_Stated goal_:
Give the part of the records that opens at their start and closes with the line containing "Action: click(24, 145)" as a JSON list of strings, one string per line and no blank lines. Leave the pictures out of the answer.

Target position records
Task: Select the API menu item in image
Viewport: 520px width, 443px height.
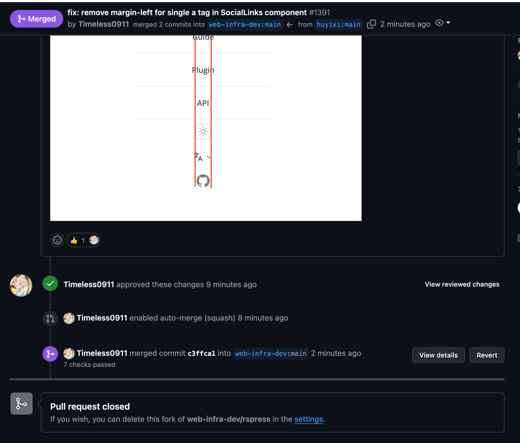Action: (x=203, y=103)
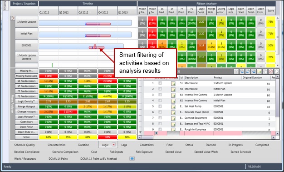Image resolution: width=284 pixels, height=172 pixels.
Task: Open the Schedule Quality tab
Action: click(24, 145)
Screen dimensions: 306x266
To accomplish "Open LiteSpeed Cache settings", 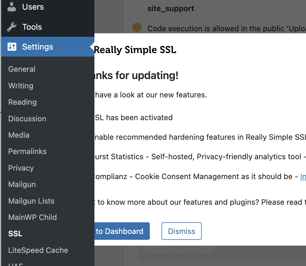I will point(38,250).
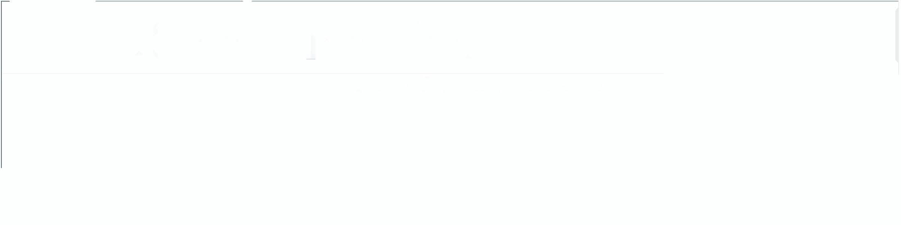Click the top border line of the page
901x225 pixels.
click(x=574, y=1)
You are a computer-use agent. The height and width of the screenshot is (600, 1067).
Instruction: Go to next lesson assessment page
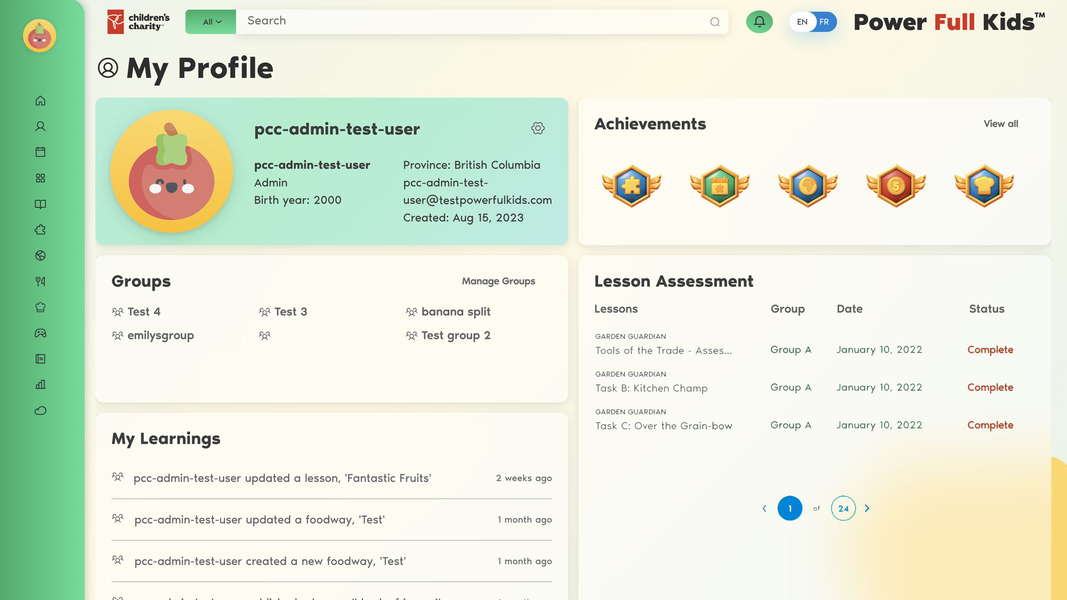[x=867, y=508]
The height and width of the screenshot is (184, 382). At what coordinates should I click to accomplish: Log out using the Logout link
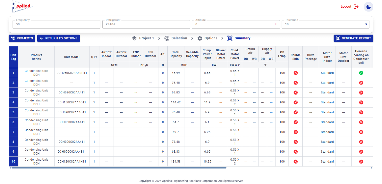(350, 7)
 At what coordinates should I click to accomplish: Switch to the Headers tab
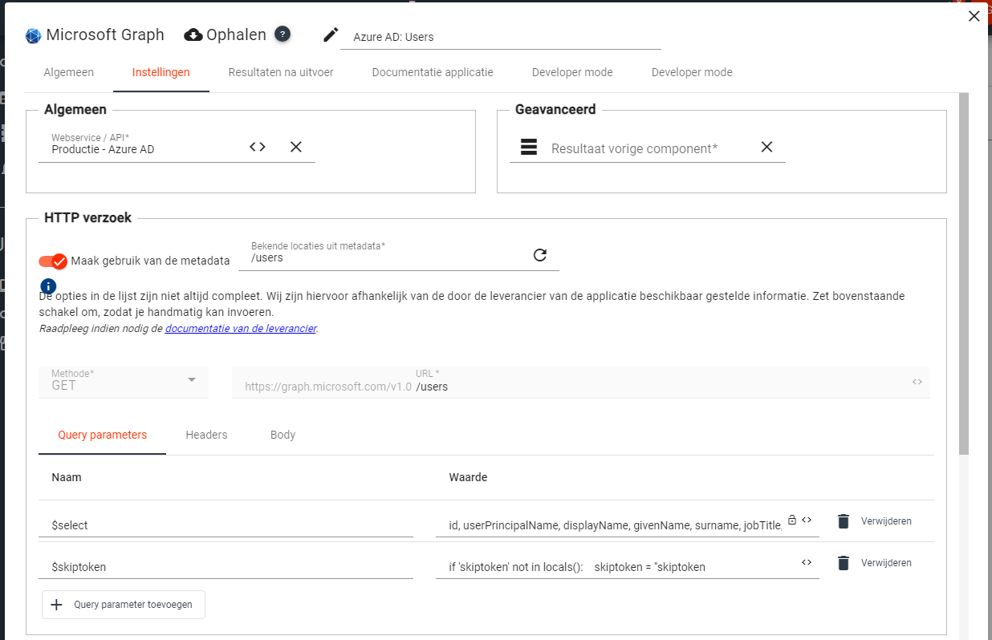[x=206, y=435]
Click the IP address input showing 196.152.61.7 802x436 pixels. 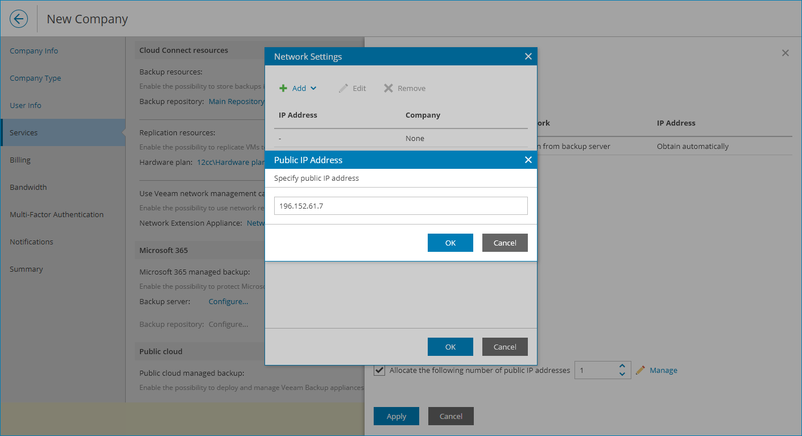click(x=400, y=205)
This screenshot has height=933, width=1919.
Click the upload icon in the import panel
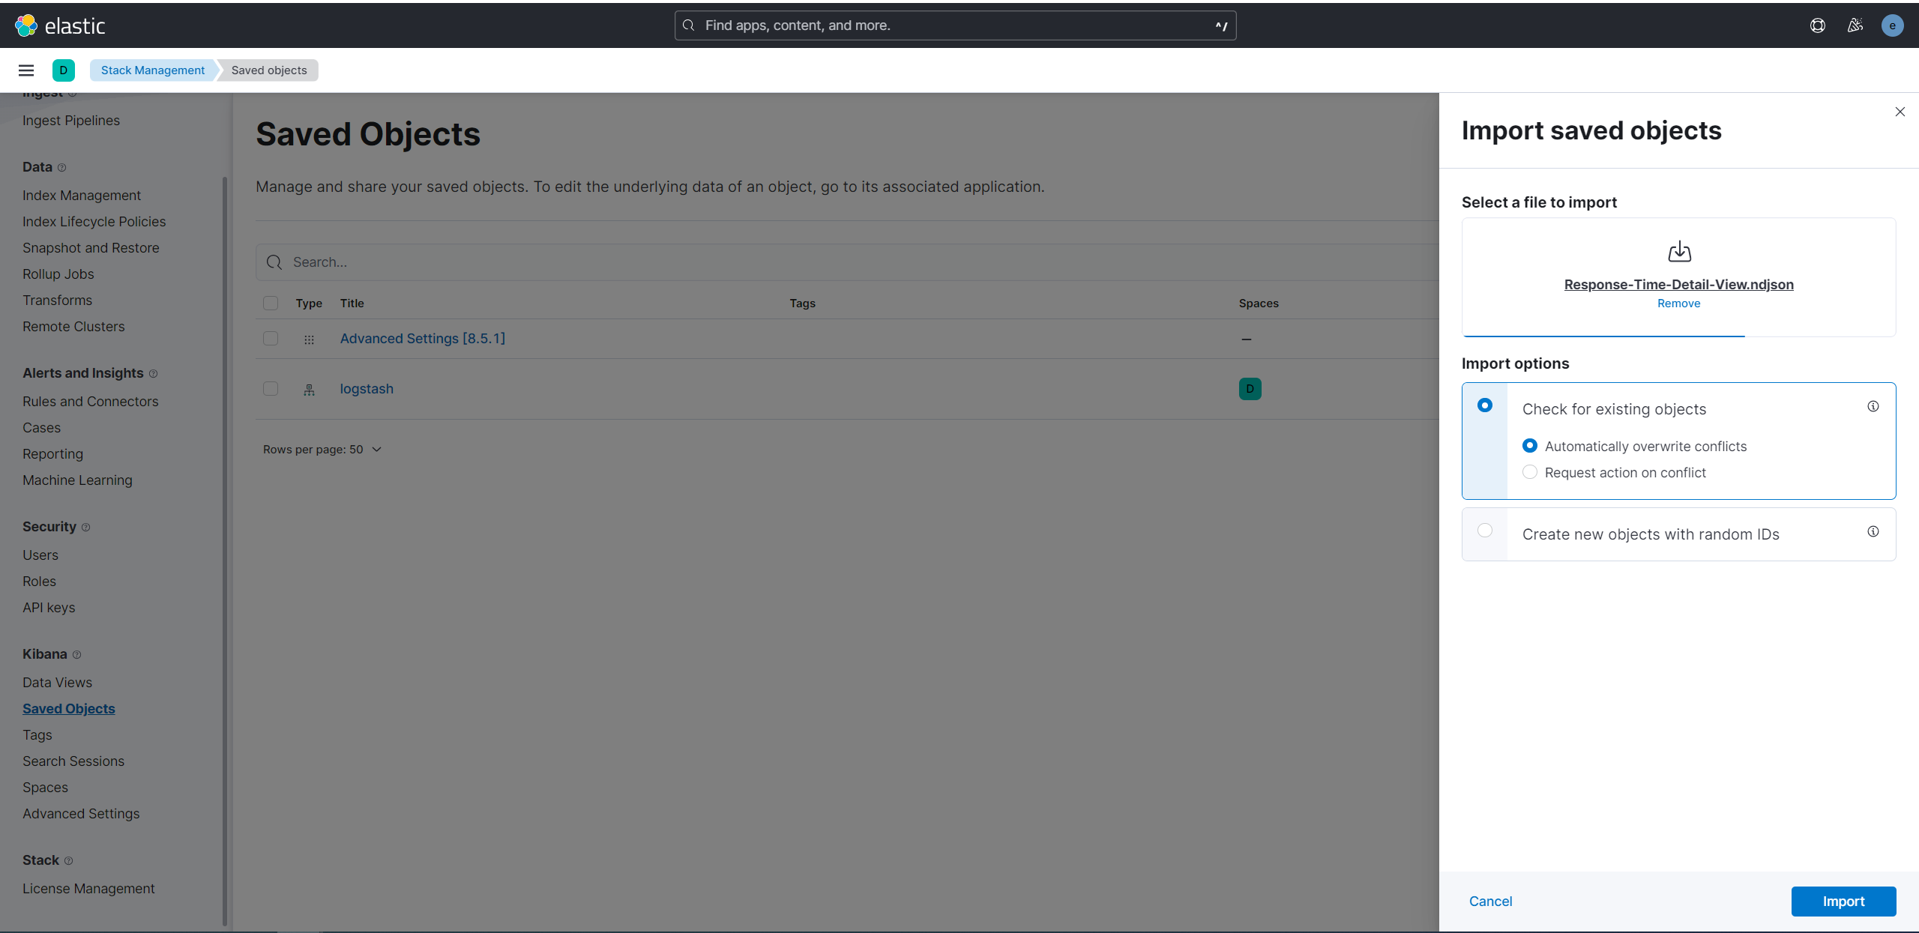[x=1679, y=251]
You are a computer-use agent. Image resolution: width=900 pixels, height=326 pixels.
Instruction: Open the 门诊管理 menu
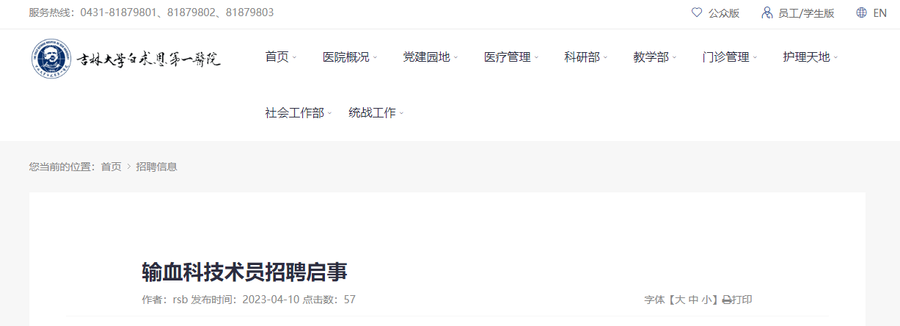[730, 57]
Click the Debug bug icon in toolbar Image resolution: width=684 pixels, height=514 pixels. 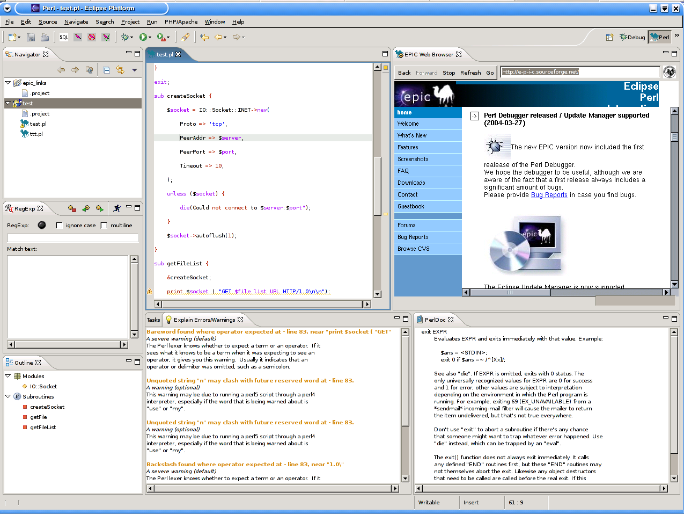[x=125, y=37]
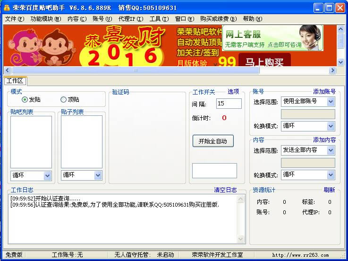Screen dimensions: 348x261
Task: Open the 贴子列表 循环 dropdown
Action: (98, 175)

_Task output_:
[
  "Task: Select the API menu item in image",
  "Viewport: 520px width, 443px height.",
  "Action: (x=203, y=103)",
  "Image resolution: width=284 pixels, height=172 pixels.",
  "Task: Open the Schedule Quality tab",
  "Action: click(24, 145)"
]